▶ _AIM OF THE TASK_:
Output all of the records below word for word, with every line unchanged.

▶ _MATERIALS PROVIDED_:
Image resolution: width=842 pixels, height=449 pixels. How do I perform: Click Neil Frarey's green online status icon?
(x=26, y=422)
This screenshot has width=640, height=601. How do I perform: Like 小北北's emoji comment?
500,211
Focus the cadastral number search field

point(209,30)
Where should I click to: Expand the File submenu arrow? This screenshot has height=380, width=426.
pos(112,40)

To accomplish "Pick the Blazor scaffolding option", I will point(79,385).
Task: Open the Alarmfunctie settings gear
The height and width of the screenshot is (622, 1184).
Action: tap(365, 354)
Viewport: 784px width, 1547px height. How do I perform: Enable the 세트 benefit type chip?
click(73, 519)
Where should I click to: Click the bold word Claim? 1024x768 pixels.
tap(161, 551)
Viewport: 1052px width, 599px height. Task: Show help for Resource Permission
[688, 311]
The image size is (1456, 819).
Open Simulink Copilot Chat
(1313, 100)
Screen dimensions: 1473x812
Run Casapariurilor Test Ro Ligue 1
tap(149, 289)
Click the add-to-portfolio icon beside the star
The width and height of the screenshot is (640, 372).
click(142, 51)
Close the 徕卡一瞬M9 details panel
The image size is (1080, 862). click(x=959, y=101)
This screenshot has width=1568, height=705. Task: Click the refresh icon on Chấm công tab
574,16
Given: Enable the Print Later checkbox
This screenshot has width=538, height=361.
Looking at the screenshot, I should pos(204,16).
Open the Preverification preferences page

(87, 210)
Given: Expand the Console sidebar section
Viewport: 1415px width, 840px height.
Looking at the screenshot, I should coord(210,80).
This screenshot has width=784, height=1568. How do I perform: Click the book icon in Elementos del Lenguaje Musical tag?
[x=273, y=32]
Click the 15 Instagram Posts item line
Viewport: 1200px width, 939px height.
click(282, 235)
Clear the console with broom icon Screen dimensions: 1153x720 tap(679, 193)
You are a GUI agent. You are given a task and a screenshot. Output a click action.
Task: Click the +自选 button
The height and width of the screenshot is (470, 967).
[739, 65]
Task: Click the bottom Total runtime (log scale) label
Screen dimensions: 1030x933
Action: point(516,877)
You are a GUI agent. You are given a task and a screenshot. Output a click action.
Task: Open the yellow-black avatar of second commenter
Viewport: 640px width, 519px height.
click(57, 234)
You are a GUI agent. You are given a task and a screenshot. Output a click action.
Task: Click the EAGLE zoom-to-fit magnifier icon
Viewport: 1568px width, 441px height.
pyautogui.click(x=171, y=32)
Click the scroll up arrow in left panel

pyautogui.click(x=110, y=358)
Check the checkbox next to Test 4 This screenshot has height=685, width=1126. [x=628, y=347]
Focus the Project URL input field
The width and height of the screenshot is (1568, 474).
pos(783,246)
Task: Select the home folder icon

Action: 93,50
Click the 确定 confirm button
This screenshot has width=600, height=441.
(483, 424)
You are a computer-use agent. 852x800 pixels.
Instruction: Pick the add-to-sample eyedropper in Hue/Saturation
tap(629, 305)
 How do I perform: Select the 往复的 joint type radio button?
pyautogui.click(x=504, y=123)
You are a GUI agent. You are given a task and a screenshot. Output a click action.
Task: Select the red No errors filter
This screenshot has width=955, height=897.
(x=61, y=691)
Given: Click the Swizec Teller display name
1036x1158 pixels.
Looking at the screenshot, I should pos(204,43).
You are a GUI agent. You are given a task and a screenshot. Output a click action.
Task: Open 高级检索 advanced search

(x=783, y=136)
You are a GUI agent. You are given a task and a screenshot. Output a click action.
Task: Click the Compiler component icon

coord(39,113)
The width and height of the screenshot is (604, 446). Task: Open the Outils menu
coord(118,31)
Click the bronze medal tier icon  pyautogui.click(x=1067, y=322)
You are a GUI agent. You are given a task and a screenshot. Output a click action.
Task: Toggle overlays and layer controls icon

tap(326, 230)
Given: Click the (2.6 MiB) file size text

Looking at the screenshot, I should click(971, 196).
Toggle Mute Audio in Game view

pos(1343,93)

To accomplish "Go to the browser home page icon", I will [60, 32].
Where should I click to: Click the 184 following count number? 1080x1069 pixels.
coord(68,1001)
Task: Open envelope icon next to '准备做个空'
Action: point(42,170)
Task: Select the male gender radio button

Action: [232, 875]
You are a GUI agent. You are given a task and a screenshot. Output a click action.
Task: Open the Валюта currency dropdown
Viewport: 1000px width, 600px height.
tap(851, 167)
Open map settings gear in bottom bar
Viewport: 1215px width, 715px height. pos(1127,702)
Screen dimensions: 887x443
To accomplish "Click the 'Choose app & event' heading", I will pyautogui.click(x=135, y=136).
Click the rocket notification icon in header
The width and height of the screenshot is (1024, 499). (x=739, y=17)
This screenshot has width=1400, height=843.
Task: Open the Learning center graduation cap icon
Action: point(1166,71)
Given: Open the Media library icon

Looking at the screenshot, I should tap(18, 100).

▶ _ANSWER FOR THIS EXERCISE_:
Image resolution: width=842 pixels, height=449 pixels. How do I perform: Click Neil Frarey's green online status icon?
(x=26, y=422)
This screenshot has width=640, height=601. How do I perform: Like 小北北's emoji comment?
500,211
Focus the cadastral number search field

point(209,30)
Where should I click to: Expand the File submenu arrow? This screenshot has height=380, width=426.
pos(112,40)

To accomplish "Pick the Blazor scaffolding option", I will point(79,385).
Task: Open the Alarmfunctie settings gear
The height and width of the screenshot is (622, 1184).
Action: tap(365, 354)
Viewport: 784px width, 1547px height. How do I perform: Enable the 세트 benefit type chip?
click(73, 519)
Where should I click to: Click the bold word Claim? 1024x768 pixels.
tap(161, 551)
Viewport: 1052px width, 599px height. Task: Show help for Resource Permission
[688, 311]
The image size is (1456, 819).
Open Simulink Copilot Chat
(1313, 100)
Screen dimensions: 1473x812
Run Casapariurilor Test Ro Ligue 1
tap(149, 289)
Click the add-to-portfolio icon beside the star
The width and height of the screenshot is (640, 372).
click(142, 51)
Close the 徕卡一瞬M9 details panel
The image size is (1080, 862). click(x=959, y=101)
This screenshot has width=1568, height=705. Task: Click the refresh icon on Chấm công tab
574,16
Given: Enable the Print Later checkbox
This screenshot has width=538, height=361.
Looking at the screenshot, I should pos(204,16).
Open the Preverification preferences page

(87, 210)
Given: Expand the Console sidebar section
Viewport: 1415px width, 840px height.
Looking at the screenshot, I should coord(210,80).
This screenshot has width=784, height=1568. How do I perform: Click the book icon in Elementos del Lenguaje Musical tag?
[x=273, y=32]
Click the 15 Instagram Posts item line
Viewport: 1200px width, 939px height.
click(282, 235)
Clear the console with broom icon Screen dimensions: 1153x720 tap(679, 193)
You are a GUI agent. You are given a task and a screenshot. Output a click action.
Task: Click the +自选 button
The height and width of the screenshot is (470, 967).
[739, 65]
Task: Click the bottom Total runtime (log scale) label
Screen dimensions: 1030x933
Action: point(516,877)
You are a GUI agent. You are given a task and a screenshot. Output a click action.
Task: Open the yellow-black avatar of second commenter
Viewport: 640px width, 519px height.
click(57, 234)
You are a GUI agent. You are given a task and a screenshot. Output a click action.
Task: Click the EAGLE zoom-to-fit magnifier icon
Viewport: 1568px width, 441px height.
pyautogui.click(x=171, y=32)
Click the scroll up arrow in left panel

pyautogui.click(x=110, y=358)
Check the checkbox next to Test 4 This screenshot has height=685, width=1126. [x=628, y=347]
Focus the Project URL input field
The width and height of the screenshot is (1568, 474).
pos(783,246)
Task: Select the home folder icon

Action: 93,50
Click the 确定 confirm button
This screenshot has width=600, height=441.
(483, 424)
You are a computer-use agent. 852x800 pixels.
Instruction: Pick the add-to-sample eyedropper in Hue/Saturation
tap(629, 305)
 How do I perform: Select the 往复的 joint type radio button?
pyautogui.click(x=504, y=123)
You are a GUI agent. You are given a task and a screenshot. Output a click action.
Task: Select the red No errors filter
This screenshot has width=955, height=897.
(x=61, y=691)
Given: Click the Swizec Teller display name
1036x1158 pixels.
Looking at the screenshot, I should pos(204,43).
You are a GUI agent. You are given a task and a screenshot. Output a click action.
Task: Open 高级检索 advanced search

(x=783, y=136)
You are a GUI agent. You are given a task and a screenshot. Output a click action.
Task: Click the Compiler component icon

coord(39,113)
The width and height of the screenshot is (604, 446). Task: Open the Outils menu
coord(118,31)
Click the bronze medal tier icon  pyautogui.click(x=1067, y=322)
You are a GUI agent. You are given a task and a screenshot. Output a click action.
Task: Toggle overlays and layer controls icon

tap(326, 230)
Given: Click the (2.6 MiB) file size text

Looking at the screenshot, I should click(971, 196).
Toggle Mute Audio in Game view

pos(1343,93)

To accomplish "Go to the browser home page icon", I will [60, 32].
Where should I click to: Click the 184 following count number? 1080x1069 pixels.
coord(68,1001)
Task: Open envelope icon next to '准备做个空'
Action: point(42,170)
Task: Select the male gender radio button

Action: [232, 875]
You are a GUI agent. You are given a task and a screenshot. Output a click action.
Task: Open the Валюта currency dropdown
Viewport: 1000px width, 600px height.
tap(851, 167)
Open map settings gear in bottom bar
Viewport: 1215px width, 715px height. pos(1127,702)
Screen dimensions: 887x443
To accomplish "Click the 'Choose app & event' heading", I will pyautogui.click(x=135, y=136).
Click the rocket notification icon in header
The width and height of the screenshot is (1024, 499). (x=739, y=17)
This screenshot has width=1400, height=843.
Task: Open the Learning center graduation cap icon
Action: point(1166,71)
Given: Open the Media library icon

Looking at the screenshot, I should tap(18, 100).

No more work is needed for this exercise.